(Records from a data source)
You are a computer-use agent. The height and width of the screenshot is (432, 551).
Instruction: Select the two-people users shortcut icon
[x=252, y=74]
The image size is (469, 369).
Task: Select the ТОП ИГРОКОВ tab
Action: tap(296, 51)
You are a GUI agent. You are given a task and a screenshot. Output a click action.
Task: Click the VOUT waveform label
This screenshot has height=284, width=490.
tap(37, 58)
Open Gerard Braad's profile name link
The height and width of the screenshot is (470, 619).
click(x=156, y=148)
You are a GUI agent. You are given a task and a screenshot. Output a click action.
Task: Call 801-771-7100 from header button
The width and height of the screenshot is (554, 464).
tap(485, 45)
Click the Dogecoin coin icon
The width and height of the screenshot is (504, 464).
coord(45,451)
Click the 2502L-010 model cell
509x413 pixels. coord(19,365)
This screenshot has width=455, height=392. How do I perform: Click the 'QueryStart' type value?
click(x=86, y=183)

---

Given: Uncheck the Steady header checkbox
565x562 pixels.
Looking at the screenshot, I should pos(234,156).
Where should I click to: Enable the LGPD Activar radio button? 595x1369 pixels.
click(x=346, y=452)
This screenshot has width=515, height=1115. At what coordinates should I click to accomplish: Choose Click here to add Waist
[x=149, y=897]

What the exercise asks = Scan the lines above for the word "header" and copy every one where it occurs.

Result below =
Task: Call 801-771-7100 from header button
Given: Uncheck the Steady header checkbox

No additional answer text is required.